WRITTEN INSTRUCTION> Please rewrite the stretch from the start of the rows through the line containing "will [x=1313, y=1027].", substituting "Normal" for "Page Layout" and leaving everything else unchanged.

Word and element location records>
"""
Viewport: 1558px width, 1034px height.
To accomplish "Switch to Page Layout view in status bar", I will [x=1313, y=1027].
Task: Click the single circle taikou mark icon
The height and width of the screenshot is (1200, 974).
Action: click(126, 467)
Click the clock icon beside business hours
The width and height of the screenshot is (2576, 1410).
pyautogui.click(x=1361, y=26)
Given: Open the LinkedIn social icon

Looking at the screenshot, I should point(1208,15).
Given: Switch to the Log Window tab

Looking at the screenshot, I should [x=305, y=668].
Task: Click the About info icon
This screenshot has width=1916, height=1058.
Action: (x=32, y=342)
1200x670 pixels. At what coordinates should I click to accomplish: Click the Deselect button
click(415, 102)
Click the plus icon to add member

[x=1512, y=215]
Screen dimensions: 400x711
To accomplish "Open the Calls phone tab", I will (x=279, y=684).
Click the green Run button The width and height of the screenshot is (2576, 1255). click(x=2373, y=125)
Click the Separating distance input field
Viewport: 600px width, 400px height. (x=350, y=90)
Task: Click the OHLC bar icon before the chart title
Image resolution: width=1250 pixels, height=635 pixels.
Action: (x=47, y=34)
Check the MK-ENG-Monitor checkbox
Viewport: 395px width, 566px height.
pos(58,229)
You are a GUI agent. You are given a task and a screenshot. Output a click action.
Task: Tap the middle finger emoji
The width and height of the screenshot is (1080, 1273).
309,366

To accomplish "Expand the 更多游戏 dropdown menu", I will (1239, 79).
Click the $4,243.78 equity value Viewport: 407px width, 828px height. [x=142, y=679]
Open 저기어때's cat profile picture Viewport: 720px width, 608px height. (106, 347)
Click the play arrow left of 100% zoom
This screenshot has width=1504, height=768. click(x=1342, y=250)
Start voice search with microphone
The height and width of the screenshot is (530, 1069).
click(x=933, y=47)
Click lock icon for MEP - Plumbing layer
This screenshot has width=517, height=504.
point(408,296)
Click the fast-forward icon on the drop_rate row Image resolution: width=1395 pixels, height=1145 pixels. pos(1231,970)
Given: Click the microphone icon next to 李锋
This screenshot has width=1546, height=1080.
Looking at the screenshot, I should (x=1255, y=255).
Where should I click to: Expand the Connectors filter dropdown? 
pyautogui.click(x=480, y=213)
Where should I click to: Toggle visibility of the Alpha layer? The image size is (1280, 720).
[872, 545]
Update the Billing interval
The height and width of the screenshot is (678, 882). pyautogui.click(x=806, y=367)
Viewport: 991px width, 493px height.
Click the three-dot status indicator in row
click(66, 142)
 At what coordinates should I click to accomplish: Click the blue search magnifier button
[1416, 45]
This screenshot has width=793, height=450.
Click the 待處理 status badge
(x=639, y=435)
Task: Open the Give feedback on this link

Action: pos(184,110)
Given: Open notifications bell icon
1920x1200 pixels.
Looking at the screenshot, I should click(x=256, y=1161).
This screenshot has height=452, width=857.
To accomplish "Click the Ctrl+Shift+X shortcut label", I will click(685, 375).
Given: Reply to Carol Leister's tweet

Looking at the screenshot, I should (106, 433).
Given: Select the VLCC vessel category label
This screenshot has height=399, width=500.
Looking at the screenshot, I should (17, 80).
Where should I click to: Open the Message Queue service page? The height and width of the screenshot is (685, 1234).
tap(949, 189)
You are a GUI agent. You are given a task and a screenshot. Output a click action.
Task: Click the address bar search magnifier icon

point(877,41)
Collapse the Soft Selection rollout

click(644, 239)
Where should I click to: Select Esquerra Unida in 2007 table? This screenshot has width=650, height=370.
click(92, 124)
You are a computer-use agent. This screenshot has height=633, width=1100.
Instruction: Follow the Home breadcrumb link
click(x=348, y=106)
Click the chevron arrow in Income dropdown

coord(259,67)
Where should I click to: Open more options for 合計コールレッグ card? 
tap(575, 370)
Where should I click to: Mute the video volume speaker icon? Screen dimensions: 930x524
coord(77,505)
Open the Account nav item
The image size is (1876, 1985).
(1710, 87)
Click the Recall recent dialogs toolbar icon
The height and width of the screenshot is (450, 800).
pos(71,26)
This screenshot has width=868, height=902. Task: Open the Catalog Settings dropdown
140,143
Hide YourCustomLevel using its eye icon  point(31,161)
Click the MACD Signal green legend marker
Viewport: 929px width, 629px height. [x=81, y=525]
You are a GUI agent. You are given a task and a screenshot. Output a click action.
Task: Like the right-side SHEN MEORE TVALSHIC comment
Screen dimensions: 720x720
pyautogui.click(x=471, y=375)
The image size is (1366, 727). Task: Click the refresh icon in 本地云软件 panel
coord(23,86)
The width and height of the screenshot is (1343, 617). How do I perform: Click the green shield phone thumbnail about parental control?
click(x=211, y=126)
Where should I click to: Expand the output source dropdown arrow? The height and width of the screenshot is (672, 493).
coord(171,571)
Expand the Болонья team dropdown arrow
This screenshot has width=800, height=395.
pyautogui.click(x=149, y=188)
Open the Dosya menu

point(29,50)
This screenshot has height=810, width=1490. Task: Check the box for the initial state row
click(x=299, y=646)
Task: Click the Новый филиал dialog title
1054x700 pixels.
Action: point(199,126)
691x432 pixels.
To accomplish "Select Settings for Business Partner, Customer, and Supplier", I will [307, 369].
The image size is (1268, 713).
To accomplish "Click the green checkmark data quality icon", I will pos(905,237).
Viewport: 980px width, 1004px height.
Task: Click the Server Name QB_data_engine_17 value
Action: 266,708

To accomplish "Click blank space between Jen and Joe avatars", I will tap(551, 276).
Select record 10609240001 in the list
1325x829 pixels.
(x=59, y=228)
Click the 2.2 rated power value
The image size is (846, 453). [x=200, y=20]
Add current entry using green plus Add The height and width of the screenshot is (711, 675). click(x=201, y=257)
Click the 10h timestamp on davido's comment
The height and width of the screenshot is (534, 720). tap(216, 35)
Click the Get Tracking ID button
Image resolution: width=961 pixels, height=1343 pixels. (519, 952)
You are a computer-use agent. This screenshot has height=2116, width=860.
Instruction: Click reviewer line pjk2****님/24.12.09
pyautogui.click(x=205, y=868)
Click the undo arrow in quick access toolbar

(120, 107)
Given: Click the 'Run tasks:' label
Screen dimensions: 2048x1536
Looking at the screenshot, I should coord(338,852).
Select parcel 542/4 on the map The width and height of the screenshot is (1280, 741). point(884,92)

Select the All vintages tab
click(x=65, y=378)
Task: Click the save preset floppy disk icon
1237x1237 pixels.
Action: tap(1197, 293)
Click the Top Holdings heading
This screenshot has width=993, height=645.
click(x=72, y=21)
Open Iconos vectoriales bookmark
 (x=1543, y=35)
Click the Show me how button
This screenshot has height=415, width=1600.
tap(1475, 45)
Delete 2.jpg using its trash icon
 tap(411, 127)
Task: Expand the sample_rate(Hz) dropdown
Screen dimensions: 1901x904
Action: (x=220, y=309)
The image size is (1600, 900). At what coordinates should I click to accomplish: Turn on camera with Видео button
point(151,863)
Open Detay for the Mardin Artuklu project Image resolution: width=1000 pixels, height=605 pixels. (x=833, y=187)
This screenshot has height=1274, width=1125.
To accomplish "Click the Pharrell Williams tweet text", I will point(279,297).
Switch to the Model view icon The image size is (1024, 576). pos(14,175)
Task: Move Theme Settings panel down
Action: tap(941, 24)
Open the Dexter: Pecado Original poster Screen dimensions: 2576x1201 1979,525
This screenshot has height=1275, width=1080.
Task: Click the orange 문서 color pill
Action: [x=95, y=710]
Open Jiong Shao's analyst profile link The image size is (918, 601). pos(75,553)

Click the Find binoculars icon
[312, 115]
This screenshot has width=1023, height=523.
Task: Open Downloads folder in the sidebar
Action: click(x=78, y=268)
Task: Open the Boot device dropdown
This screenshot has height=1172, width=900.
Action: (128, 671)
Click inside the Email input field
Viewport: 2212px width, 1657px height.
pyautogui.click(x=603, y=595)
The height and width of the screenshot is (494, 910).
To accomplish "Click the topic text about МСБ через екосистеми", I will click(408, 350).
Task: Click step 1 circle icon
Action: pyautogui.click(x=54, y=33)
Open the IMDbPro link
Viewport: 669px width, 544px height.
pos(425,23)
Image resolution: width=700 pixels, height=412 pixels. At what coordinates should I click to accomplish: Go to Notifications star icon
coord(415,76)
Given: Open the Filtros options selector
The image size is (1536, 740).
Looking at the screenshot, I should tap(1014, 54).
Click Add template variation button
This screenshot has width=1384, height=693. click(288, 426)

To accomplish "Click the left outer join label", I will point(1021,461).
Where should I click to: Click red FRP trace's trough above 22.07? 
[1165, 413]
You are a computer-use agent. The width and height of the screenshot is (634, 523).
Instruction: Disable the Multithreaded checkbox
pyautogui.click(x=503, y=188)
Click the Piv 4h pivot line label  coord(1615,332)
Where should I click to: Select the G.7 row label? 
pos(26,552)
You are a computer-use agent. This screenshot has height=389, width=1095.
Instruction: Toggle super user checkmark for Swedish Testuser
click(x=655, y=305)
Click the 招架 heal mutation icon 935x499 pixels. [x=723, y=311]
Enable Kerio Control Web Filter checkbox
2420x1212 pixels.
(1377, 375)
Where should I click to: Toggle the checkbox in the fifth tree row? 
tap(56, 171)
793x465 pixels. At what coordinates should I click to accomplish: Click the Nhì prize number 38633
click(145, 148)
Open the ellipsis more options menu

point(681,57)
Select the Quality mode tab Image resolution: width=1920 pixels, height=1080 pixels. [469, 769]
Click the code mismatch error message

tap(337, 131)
"""
SOLUTION TO THE EXERCISE>
Viewport: 1558px width, 1034px height.
To accomplish "Switch to Normal view in status bar", I will [x=1313, y=1027].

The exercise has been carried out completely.